Muhammad Zawad Mahmud is a first-year M.S. student in Computer Science at Fordham University. His research spans applied machine learning, computer vision, and security & privacy — with a focus on federated learning, membership inference attacks, intrusion detection, and novel view synthesis. His work emphasizes systems that are both technically rigorous and mindful of data ethics.
Ellie McCain is a rising senior at Fordham College at Rose Hill studying Psychology and English with an honors concentration in American Catholic Studies. She is interested in how moral values shape social relationships, empathy, and migration justice. This summer she is volunteering with the Empathy and Moral Psychology Lab at Penn State, and will begin writing her senior thesis in the fall. Outside the lab and classroom, Ellie enjoys reading, listening to 70s folk, and singing with the Fordham Satin Dolls.

**Exercise data**
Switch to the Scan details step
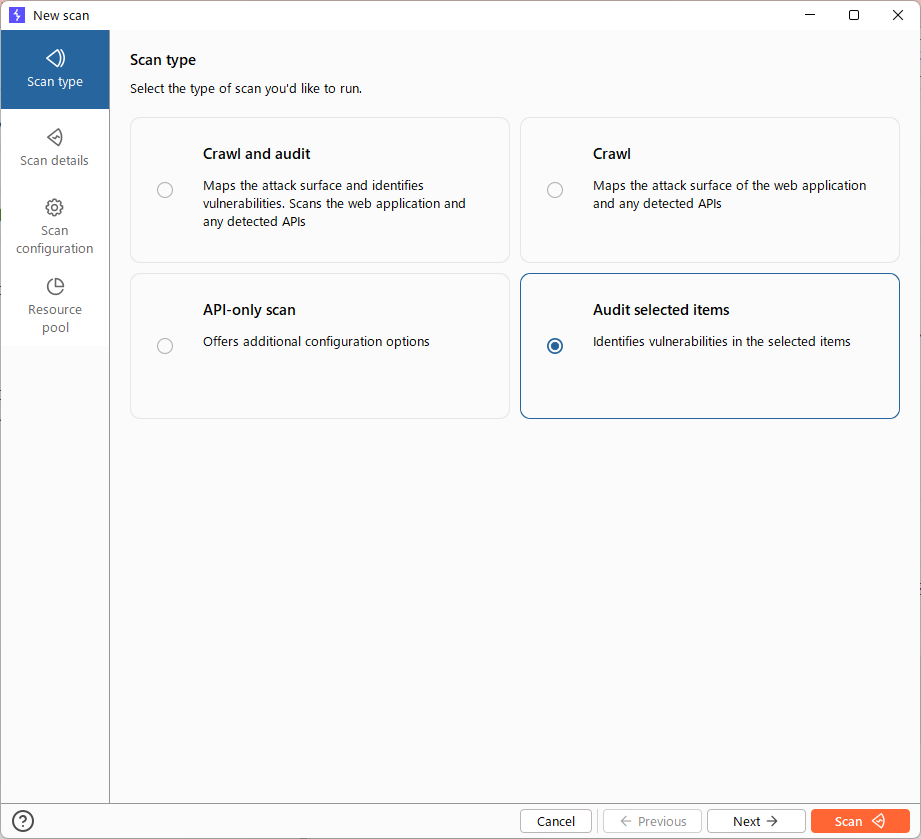 tap(55, 150)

**Description of the task**
Pick up the Fordham student profiles after their last sentence and continue writing them. The material above has no connection to the Fordham student profiles.

**Reply**
Erin Moran-Meder earned her B.A. in Psychology from Hope College (2024) and is completing an M.S. in Clinical Research Methodology at Fordham University under the mentorship of Dr. Dean McKay. Her work has led to several peer-reviewed publications. Erin was recently accepted into the Clinical Psychology doctoral program at the University of North Texas, where she will continue investigating innovative treatments for anxiety and related disorders with Dr. Samuel Spencer.
Katie Muschalik (she/her) is a first-year M.S. student in Clinical Research Methods in the Department of Psychology at Fordham University. She earned her B.A. in Cinema and Media Studies at the University of Southern California. Her research centers on the mechanisms underlying obsessive-compulsive behaviors, with a particular interest in how technologies like social media, virtual reality, and large language models may help or hinder treatment outcomes. She hopes to leverage her research to improve help-seeking behaviors and treatment adherence across clinical contexts.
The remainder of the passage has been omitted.